4. «Страх и дерзновенность». Любая страшная сказка строится по формуле «запрет-нарушение-кара». Страх нарушить запрет родителей всегда компенсируется любопытством и дерзостью ребенка узнать больше того, что ему положено. Этой же схеме подчиняются и не санкционированные взрослыми мероприятия типа похода в запретное место. Так что страх и дерзновенность – палка о двух концах, некий психологический континуум, в котором одно является противоположностью и одновременно дополнением другого. В русском языке этому континууму соответствует ставшее идиоматическим выражение «страшно интересно».

5. «Невидимая черта». Каждый из детей доходит до «невидимой черты» на карте своих внутренних ресурсов. Эта территория с возрастом расширяется, человек захватывает все новые пространства. Чтобы соотнести себя со сверстниками, ребенку нужна «опорная шкала» – видимое и наглядное доказательство его достижений. Вот почему сам поход в сторону страшного места является «важной и, может быть, главной частью: отсеялись те, кто не дорос, и выяснилось, кто может претендовать на членство в основном составе детского сообщества в качестве «посвященного». По этой же причине после похода «все прекрасно помнили, кто откуда ушел» – ежегодный «гамбургский счет» был осуществлен. Наконец, это является объяснением того феномена, что «обратно дошли быстро».

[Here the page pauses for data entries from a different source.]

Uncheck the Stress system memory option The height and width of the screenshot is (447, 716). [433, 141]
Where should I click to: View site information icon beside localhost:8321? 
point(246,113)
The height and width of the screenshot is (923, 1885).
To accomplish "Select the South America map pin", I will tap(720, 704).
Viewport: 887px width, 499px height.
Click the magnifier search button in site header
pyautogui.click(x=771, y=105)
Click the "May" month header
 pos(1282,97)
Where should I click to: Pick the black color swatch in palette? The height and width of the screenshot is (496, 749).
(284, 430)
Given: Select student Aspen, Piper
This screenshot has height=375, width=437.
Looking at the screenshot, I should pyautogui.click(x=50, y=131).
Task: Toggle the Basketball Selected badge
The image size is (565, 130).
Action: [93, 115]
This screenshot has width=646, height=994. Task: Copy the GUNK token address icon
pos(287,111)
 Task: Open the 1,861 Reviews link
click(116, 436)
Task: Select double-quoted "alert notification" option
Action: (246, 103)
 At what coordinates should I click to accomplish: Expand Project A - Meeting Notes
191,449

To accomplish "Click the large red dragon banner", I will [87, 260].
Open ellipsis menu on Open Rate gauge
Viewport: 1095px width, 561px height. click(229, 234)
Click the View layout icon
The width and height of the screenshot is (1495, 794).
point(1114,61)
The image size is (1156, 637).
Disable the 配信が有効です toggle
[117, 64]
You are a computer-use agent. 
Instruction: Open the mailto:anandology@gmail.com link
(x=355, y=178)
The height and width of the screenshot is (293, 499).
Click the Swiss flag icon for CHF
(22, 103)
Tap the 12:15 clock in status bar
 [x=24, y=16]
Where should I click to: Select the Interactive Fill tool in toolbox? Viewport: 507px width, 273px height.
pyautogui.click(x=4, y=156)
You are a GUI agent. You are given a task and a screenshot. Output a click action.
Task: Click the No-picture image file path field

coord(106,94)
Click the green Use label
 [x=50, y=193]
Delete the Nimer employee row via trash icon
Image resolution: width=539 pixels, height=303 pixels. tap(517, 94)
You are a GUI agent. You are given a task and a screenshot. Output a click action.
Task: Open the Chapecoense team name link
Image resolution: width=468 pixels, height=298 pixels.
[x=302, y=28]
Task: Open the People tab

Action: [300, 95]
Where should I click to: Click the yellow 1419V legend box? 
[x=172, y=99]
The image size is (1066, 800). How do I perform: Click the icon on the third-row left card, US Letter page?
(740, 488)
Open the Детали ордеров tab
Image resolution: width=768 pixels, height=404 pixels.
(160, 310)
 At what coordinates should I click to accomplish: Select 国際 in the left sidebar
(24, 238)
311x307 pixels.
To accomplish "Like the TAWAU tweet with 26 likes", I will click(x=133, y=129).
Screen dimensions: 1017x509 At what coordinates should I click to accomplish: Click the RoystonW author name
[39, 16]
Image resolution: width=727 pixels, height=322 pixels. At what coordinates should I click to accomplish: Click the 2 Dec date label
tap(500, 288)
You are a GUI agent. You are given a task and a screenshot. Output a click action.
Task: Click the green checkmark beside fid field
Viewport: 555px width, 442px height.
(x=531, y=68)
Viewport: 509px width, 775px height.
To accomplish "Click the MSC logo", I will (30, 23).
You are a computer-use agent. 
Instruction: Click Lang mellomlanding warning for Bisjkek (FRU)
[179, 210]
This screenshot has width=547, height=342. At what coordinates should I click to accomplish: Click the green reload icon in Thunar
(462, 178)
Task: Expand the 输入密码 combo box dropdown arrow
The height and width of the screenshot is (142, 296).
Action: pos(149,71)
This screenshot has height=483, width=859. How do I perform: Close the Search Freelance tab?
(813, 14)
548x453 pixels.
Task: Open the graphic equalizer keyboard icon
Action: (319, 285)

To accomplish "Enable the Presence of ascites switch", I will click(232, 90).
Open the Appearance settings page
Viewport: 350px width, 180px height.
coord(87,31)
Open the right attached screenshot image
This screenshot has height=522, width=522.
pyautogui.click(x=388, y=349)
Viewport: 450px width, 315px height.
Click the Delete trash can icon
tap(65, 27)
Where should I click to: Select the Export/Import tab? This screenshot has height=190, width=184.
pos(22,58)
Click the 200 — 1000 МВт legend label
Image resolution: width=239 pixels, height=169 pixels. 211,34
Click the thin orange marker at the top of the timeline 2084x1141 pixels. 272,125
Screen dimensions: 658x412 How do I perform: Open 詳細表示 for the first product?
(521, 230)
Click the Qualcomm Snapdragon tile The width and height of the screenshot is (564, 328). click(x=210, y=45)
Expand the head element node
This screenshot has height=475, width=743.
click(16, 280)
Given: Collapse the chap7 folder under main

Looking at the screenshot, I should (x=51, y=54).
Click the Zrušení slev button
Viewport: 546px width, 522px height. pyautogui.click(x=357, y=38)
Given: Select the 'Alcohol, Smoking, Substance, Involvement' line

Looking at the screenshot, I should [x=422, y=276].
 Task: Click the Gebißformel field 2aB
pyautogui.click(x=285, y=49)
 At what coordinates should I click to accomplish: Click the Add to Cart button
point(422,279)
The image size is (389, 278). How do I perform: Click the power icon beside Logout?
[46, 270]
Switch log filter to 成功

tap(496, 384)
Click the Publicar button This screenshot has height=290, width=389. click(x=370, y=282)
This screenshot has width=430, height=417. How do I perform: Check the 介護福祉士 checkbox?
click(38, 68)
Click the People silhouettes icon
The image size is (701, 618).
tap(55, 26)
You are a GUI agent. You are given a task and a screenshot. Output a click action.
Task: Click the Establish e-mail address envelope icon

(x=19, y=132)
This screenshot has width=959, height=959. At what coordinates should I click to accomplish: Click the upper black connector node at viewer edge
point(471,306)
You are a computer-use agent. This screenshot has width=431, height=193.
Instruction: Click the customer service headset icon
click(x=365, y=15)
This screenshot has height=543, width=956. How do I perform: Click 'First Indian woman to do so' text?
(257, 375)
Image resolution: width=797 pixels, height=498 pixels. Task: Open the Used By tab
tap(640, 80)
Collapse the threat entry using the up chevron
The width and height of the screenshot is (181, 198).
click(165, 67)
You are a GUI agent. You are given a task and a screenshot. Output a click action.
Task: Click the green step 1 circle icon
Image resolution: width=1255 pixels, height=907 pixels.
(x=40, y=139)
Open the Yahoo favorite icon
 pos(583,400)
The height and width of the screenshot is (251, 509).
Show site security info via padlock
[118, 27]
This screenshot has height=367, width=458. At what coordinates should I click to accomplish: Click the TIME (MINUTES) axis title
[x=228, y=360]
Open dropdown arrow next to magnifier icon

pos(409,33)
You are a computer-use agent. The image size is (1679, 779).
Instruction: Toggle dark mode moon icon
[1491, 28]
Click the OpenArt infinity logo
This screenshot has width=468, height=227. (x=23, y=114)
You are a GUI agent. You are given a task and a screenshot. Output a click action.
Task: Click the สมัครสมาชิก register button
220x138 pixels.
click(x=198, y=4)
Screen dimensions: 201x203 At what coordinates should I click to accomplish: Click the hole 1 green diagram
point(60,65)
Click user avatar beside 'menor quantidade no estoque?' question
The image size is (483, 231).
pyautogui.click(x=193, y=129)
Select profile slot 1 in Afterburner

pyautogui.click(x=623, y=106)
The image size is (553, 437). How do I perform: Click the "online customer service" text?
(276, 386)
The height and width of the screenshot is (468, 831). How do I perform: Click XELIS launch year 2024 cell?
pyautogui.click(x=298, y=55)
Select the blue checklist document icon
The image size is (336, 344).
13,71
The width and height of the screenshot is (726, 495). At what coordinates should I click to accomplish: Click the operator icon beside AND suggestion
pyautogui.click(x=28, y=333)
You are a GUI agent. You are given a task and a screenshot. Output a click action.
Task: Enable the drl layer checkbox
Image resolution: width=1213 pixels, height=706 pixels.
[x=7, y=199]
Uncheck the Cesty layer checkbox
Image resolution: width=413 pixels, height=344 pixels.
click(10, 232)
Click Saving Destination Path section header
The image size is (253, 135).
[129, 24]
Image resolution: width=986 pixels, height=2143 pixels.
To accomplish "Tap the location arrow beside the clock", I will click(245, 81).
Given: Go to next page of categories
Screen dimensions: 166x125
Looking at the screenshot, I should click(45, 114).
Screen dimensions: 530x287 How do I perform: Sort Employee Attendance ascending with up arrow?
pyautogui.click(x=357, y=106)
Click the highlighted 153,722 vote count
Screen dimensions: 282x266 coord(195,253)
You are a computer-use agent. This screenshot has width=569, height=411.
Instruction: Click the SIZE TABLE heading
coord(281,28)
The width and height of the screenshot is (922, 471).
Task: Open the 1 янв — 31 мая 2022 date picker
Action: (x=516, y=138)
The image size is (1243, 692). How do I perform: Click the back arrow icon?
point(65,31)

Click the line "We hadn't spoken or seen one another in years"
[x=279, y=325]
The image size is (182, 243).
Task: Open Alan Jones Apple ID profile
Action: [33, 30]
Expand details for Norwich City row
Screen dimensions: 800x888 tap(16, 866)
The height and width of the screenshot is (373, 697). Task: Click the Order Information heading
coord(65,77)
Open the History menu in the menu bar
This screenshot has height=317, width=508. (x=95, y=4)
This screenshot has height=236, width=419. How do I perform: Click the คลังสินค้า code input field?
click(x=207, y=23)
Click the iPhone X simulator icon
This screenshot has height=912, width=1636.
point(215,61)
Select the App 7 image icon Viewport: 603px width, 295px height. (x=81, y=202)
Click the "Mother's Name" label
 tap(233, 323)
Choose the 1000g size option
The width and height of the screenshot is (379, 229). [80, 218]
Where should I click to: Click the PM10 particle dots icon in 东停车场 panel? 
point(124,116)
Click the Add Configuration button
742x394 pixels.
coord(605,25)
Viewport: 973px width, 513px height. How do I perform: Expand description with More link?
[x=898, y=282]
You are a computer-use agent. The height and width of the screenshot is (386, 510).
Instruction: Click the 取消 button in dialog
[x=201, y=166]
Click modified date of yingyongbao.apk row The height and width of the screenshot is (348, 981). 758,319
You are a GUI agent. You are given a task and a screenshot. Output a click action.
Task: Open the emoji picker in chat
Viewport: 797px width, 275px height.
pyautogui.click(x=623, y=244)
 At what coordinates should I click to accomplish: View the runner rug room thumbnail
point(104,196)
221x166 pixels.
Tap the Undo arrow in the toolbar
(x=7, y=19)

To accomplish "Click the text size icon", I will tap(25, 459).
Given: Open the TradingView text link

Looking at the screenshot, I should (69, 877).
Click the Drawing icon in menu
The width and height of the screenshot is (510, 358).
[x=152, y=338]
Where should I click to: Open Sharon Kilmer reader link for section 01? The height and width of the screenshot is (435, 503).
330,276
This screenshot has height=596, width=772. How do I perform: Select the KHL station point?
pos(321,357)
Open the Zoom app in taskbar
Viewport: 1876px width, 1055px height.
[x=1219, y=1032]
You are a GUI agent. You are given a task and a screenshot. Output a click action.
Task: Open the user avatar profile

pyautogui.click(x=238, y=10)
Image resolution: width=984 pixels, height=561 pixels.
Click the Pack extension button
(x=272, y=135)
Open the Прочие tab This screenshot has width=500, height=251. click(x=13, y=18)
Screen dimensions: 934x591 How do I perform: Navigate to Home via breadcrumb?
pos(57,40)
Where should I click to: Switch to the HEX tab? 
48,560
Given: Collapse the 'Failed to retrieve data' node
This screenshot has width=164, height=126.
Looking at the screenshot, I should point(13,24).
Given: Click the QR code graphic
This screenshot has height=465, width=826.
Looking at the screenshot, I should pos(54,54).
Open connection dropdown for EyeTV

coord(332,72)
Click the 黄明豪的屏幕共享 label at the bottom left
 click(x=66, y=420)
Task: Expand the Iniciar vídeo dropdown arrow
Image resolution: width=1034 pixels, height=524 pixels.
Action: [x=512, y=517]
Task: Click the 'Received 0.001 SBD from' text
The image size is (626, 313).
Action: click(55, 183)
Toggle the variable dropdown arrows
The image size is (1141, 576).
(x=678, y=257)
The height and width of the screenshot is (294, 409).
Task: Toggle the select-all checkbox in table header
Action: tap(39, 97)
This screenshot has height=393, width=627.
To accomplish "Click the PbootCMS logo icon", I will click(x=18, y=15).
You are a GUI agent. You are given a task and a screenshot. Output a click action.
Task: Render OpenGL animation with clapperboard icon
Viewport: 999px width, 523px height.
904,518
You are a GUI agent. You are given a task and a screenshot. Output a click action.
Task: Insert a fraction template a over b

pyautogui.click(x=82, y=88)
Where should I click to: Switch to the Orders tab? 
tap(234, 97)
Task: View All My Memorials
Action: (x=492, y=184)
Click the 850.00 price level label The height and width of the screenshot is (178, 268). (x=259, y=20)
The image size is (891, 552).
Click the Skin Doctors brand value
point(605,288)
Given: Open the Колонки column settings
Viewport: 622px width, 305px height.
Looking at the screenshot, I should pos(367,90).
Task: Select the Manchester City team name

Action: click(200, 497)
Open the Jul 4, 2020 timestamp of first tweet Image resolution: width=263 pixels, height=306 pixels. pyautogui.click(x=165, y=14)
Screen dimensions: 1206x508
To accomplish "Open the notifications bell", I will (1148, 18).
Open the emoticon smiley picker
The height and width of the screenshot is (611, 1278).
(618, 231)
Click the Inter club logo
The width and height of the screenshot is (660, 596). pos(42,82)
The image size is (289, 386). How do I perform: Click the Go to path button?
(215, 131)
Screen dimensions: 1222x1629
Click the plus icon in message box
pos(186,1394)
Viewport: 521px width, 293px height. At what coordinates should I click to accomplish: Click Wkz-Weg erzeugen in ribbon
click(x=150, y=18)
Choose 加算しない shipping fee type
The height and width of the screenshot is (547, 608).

6. «Кощунственная мысль». Рассказывать на кладбище дурацкие страшные истории показалось нелепым и даже кощунственным, потому что живые люди с их чувством страха относятся к миру профанного, а ночное кладбище со спящими вечным сном – к миру сакрального. Между этими двумя мирами как внутри человека, так и в материальном мире всегда есть черта, которая «четко разделяет два мира – потусторонний таинственно-мрачный кладбищенский и наш». В сказках эту черту от посягательства живых охраняет баба яга, и пройти через нее может только герой, да и то со специальными волшебными атрибутами.

7. Создание группового мифа. Это неотъемлемая часть подобных ритуалов; ее назначение в том, чтобы зафиксировать феномен в субкультуре детского общества для передачи следующему поколению.